__Supplied data__
━━━━━━
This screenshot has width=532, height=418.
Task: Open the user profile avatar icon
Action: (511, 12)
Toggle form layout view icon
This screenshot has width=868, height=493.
━━━━━━
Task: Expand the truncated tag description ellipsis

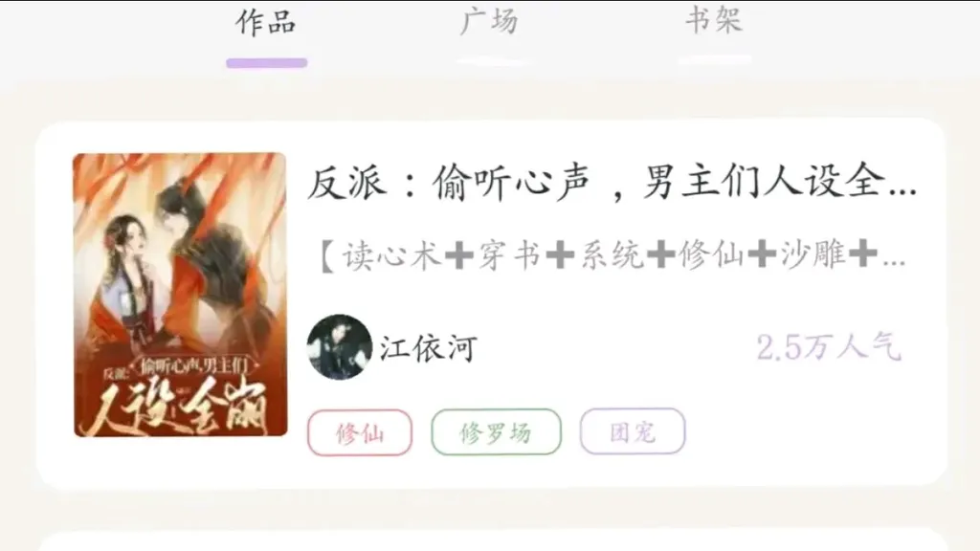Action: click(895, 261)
━━━━━━
With the line holding "Toggle form layout view icon" as the first and the line holding "This screenshot has width=868, height=493." as the last, please transcribe exactly the lines of the material above in that range and nothing else.

Toggle form layout view icon
This screenshot has width=868, height=493.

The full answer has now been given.